In the Fundraising Team of Wikimedia Germany we maintain our own infrastructure, using the principle of Infrastructure as Code: We write every configuration change, every installed package, every other server setup tweak as a text file that we check into our version control system and do a peer-review on. This way, we can replicate our setups, share knowledge and track changes and their context. While setting up a Graylog instance we discovered that its configuration file does not contain all the information. The log inputs, the alerts, the streams, the dashboards, the searches - we need to configure all those through the web UI. How do we convert calls to a REST API into configuration files? This article explains how to use Ansible to do that.
One of the requirements of our configuration code is that it must be idempotent - re-running the configuration script should not change the configuration if it’s already in the desired state. In the context of Graylog this means querying the endpoint, comparing the result and making changes. Let’s have a look at three tasks that create a so called “input” on Graylog:
- name: List inputs
uri:
user: "{{ graylog_login_token }}"
password: token
url: "{{ graylog_api_url }}/system/inputs"
return_content: yes
register: graylog_inputs
When using the return_content
parameter with the uri
task, you can store the returned JSON in a variable. If the returned content type is application/json
, the variable will have a json
key that contains the JSON data structure. We created the API token in a previous uri
call, not shown here.
- name: Check if we already have a UDP input
set_fact:
graylog_has_gelf_udp: >-
{{
graylog_inputs.json
| json_query(
'inputs[?
type == `org.graylog2.inputs.gelf.udp.GELFUDPInput`
&&
attributes.port == `12201`
]'
)
| list
| length > 0
}}
This task sets the boolean variable graylog_has_gelf_udp
. At first, this might look daunting, so let’s go through all the concepts:
We set the value for graylog_has_gelf_udp
in a YAML “multiline block with chomping indicator”, indicated by the characters >-
. The >
means that the YAML parser will remove all newlines, the -
means that the YAML parser will also compact all the whitespace at the start of each line. The benefit of using this style is that we can structure our query expression with newlines and whitespace, while Ansible still gets one line of text.
The json_query
function expects a JMESPath expression. JMESPath is a query language for JSON. We query the graylog_inputs.json
variable, stored in the previous task. The JSON contains an array called inputs
. We query each object in the input array for its type
- a Java classname - and the port
. The query result will be the modified inputs
, containing only objects that matched our query. If no objects matched, the array will be empty.

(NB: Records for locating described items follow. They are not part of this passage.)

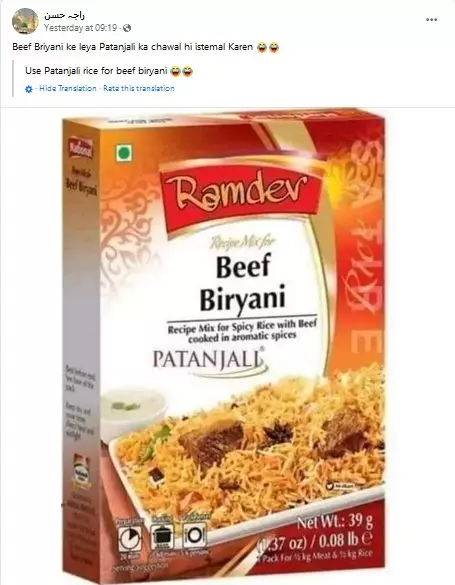Click the translation settings gear icon
Viewport: 455px width, 585px height.
click(29, 89)
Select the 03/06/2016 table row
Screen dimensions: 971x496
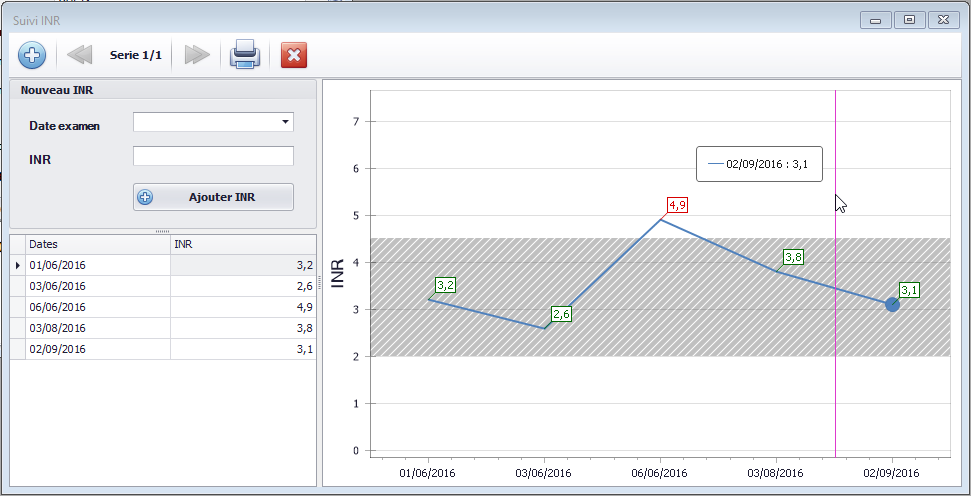[97, 286]
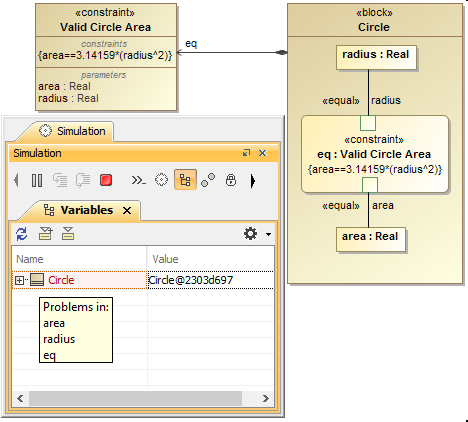Open dropdown arrow beside options gear
Screen dimensions: 468x422
(268, 234)
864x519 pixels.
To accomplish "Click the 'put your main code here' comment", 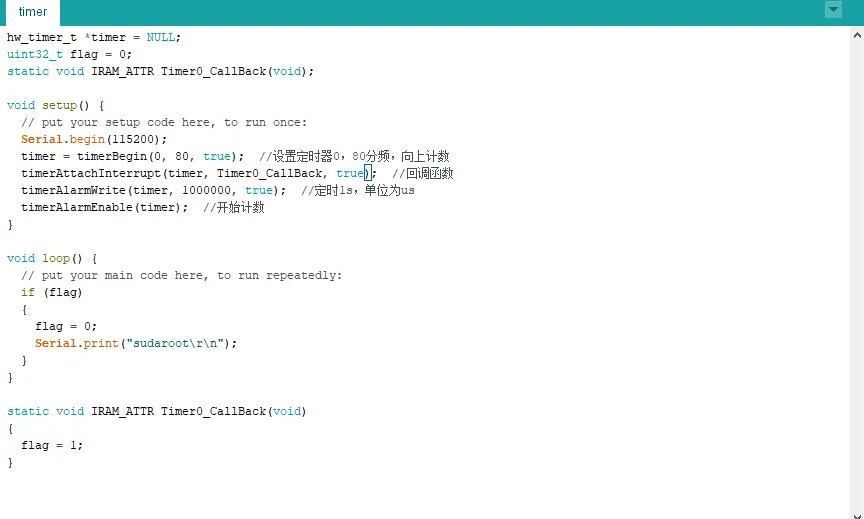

The query result from json_query
is a Python generator. We can’t use this directly, since our criteria for “Should we create a new input” is the fact that the list of existing inputs is empty. We need to convert the generator to a list, using the list
function.
- name: Create input
uri:
method: POST
user: "{{ graylog_login_token }}"
password: token
url: "{{ graylog_api_url }}/system/inputs"
body: "{{ lookup( 'file', 'files/udp_input.json' ) }}"
body_format: json
return_content: yes
status_code: 201
when: not graylog_has_gelf_udp
The final task uses uri
again to communicate with the REST endpoint. In true REST fashion, the URL endpoint is the same as the one we used for listing the inputs, but the HTTP method is POST
. Also, the server returns the HTTP status code 201 - Created
, which we check to make sure that our input worked. We read the data on how we want the input configuration to look like from a file.
This setup works well for us at the moment. But it has the drawback of being verbose - For each configuration, we need three Ansible tasks and a query that looks complicated. In the future, we might create a custom script that communicates with the REST API and does the comparison.